After the unique double-bladed lightsaber of Darth Maul from The Phantom Menace teaser, and Dooku’s curved lightsaber hilt as seen during the salute in the teaser for this movie, we get to see another unique style of fighting in the trailer: Anakin using two blades at the same time. Kylo Ren’s unique lightsaber seems to be following this trend of making the viewer curious on the new lightsaber and what kind of battles that would bring.
“Join me, Obi-Wan, and together we will destroy the Sith” is one of the obvious mirrors to the original trilogy that makes its way into the trailer, including the bar scene and a monster in an Arena lurching like the Rancor in Return of the Jedi.
While we know now that Palpatine’s scene in the senate ordering the clone troopers to be his grand army of the Republic is at the end of the movie, one can see how people at the time imagined that we would see way more of the Clone Wars in the movie than what we ended up with. Especially considering Yoda’s “Begun this Clone War has” line which was also from the end of the movie.
There is another explosion at the end of a trailer before the logo of the movie like with The Phantom Menace and some of the original trilogy. Darth Vader’s breathing can be heard during this also.
Revenge Of The Sith
The first week of November 2004, fans were treated to the teaser trailer for Revenge of the Sith. The teaser first premiered November 4th on the Hyperspace section of the official website, where subscribers had an exclusive early look before people could see the trailer attached the next day to the movie The Incredibles (featuring the voice of Samuel L Jackson). For those outside of the U.S. and unable to see the movie with the teaser attached to it, the teaser was given out for everybody to see on November 8th through the official website.
With everybody thinking at the time that this would be the last time we would see Star Wars on a big screen, it is understandable that the teaser dripped with nostalgia with Obi-Wan’s speech from A New Hope about Anakin and a time before the dark times, before the Empire, with many flashbacks to the previous movies. The Revenge of the Sith parts seemed to have put an emphasis on big action and high melodrama.
Trivia: The “A Long Time Ago In A Galaxy Far Far Away…” is back, which was not seen since the 1978 re-release trailer for A New Hope.
Obi-Wan’s retelling of what went before is reminiscent of Harrison Ford telling us in the The Empire Strikes Back launch trailer what has happened in A New Hope.
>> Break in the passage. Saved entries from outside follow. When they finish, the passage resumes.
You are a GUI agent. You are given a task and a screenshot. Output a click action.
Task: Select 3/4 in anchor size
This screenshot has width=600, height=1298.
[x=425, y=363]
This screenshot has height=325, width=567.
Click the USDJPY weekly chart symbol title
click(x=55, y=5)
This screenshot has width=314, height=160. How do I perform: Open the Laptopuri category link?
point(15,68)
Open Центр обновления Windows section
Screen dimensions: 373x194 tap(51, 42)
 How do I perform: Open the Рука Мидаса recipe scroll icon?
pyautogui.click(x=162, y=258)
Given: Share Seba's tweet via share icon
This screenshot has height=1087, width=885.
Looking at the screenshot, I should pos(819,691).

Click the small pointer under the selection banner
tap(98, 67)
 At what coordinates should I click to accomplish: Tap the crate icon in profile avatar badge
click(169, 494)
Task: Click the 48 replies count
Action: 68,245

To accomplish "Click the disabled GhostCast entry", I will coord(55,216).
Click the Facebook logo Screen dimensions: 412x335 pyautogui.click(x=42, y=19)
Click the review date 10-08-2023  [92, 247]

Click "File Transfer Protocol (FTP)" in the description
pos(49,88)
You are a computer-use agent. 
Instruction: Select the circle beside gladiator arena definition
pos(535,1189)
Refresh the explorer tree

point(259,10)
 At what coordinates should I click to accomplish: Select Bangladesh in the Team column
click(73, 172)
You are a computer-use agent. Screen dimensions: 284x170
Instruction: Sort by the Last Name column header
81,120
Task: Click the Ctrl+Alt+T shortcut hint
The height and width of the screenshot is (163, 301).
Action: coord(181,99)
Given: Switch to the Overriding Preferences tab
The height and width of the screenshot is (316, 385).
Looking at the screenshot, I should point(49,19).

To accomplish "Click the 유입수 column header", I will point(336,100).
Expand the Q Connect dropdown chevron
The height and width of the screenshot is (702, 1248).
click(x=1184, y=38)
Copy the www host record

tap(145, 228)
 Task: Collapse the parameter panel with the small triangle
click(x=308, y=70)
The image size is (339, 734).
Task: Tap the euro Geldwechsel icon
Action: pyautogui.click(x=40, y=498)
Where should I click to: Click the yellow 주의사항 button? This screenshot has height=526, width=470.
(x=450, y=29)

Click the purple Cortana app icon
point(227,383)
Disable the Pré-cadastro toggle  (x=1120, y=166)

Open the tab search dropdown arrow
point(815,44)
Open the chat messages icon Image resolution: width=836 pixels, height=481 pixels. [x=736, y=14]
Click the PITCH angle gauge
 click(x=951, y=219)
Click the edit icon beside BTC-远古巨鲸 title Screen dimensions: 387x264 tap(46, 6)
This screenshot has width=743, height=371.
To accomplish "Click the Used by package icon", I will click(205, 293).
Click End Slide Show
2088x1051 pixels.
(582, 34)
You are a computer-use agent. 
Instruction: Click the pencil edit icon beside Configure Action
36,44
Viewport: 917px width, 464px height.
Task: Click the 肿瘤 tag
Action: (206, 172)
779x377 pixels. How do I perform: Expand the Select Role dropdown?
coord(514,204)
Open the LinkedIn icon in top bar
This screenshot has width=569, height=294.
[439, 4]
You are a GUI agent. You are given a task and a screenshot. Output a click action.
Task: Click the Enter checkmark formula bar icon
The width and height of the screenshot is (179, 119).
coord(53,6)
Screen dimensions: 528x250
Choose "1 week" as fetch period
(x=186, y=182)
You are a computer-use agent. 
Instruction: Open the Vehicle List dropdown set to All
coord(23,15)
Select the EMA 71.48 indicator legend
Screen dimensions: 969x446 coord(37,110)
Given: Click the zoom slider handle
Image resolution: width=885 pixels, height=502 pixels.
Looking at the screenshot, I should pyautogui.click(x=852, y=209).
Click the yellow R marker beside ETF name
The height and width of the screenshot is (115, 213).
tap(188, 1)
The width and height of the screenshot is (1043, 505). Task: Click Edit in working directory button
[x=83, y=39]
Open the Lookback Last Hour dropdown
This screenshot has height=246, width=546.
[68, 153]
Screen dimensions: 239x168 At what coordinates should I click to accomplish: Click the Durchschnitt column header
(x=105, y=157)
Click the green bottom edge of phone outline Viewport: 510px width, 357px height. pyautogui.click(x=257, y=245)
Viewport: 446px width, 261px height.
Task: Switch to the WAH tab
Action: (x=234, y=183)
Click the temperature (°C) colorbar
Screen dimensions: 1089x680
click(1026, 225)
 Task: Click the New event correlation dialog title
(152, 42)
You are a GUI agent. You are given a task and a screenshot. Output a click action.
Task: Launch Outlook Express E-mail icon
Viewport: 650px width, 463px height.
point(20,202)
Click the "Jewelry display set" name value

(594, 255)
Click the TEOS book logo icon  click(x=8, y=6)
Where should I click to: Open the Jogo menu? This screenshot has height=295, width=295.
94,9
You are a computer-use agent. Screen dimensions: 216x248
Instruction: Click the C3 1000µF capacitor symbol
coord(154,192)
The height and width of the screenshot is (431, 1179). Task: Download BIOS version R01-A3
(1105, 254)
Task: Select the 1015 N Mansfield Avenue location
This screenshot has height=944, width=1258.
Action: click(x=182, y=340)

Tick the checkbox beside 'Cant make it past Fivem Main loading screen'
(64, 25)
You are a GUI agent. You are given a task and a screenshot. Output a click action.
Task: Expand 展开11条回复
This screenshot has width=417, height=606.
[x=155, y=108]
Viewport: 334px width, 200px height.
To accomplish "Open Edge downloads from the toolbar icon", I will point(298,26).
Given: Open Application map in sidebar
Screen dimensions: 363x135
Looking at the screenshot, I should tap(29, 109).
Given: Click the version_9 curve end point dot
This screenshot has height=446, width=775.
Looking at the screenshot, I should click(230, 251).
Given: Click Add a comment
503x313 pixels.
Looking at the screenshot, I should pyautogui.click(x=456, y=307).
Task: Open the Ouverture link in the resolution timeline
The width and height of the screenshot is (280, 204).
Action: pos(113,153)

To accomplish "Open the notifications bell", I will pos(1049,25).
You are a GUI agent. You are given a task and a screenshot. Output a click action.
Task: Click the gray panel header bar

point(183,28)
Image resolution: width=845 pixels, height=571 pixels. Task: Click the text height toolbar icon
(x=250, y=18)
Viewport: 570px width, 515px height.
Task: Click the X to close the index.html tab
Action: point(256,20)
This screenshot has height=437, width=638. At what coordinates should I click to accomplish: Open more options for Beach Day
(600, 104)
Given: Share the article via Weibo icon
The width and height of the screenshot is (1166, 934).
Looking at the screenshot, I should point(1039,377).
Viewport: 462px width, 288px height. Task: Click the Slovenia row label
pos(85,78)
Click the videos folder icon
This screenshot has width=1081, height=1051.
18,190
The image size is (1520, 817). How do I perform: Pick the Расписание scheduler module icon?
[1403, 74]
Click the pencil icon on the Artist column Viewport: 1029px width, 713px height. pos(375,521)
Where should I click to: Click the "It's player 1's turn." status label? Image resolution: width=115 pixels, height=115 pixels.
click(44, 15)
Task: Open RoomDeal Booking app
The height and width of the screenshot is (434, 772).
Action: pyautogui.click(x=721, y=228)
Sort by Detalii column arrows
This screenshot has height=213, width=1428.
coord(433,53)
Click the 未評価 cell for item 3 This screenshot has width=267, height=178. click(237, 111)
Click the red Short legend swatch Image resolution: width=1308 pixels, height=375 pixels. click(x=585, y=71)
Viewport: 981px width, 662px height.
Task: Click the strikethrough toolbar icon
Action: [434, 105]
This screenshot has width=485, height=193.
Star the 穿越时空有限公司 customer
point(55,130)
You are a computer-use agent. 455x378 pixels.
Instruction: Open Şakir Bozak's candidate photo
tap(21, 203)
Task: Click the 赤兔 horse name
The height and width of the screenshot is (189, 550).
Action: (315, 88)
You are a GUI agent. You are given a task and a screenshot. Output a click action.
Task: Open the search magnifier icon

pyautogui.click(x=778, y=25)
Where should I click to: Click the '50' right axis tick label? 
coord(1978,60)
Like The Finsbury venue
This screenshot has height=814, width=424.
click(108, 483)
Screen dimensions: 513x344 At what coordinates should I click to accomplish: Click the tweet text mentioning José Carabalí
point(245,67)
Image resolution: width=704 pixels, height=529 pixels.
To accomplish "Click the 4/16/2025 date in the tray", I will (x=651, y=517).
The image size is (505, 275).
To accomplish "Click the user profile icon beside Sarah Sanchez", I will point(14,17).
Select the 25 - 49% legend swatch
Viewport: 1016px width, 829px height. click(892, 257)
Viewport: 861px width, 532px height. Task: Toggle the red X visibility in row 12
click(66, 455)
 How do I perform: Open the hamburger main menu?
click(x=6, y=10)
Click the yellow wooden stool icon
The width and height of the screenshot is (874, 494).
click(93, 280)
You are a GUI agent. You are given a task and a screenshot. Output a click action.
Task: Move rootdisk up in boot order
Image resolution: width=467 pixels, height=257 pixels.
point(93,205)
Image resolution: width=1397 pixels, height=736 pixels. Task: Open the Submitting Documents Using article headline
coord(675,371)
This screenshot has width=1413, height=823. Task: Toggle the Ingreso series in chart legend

Darth Vader’s arm restraints at the wrist look different in the teaser compared to the same scene in the movie where we do not even see his hands and arms when the table is being raised upward.
And of course the teaser ends with an explosion, this time during the space battle above Coruscant, before the logo appears. During the logo we hear once more Vader breathing and “The Imperial March.”
Work began in December 2004 on the theatrical trailer and by January 26, 2005 George Lucas came in the office to look at the final cut of the trailer. Apparently he liked it a lot because he showed it to most of the cast and crew during the last day of pick-up shooting in Elstree, which took place on January 31. Among the people who saw it was Hayden Christensen (Anakin Skywalker). Another important actor, Samuel L Jackson saw the trailer on February 1, when he came in to record his lines in ADR. He was blown away by it and quite impressed with his send-off that was hinted at in the trailer and parts of the duel with Palpatine.
The Motion Picture Association of America (MPAA) however was less impressed and rejected the trailer on November 5. Now this is not an uncommon thing and the editor quickly changed the shot of clone troopers pointing their weapons at their Jedi victims to a close-up shot in which the Jedi could not be seen.
With the trailer now changed and approved it was time for the premiere on March 11. Again the premiere was seen at first only online at the Hyperspace section of the site, and the trailer was this time attached to the movie Robots. During an episode of the Fox show The O.C. the trailer could also be seen.
Trivia: While we could see General Grievous already in the Tartakovsky Clone Wars series as early as April 2004, his movie look was something of a secret and he appears only in a far away shot on Utapau when Obi-Wan confronts him. Grievous’ bodyguard, the IG-100 MagnaGuard, does get a very clear shot in the trailer however.
Alternate shot: Ki-Adi-Mundi’s reaction to the clones aiming their weapons at him is different then what we saw in the movie. This is clearly seen with the background, which appears to be the Jedi Temple and not Mygeeto. In fact, the clones pointing the blaster to him are not even his clone troopers but rather the 501st troopers on Coruscant.
While most of the trailer music is music we have heard before in the movies, there is a new cue in the trailer. It sounds like the Coruscant war drums that start off Episode 3, but it appears to be different and something we cannot hear in the movie.
While the MPAA had problems with guns being pointed at a character, they apparently did not object to Anakin quite visibly killing some of the Separatist members with his lightsaber. Among them Nute Gunray who falls down with a Gamorrean guard cry, which sounds like a temporary sound effect for the trailer.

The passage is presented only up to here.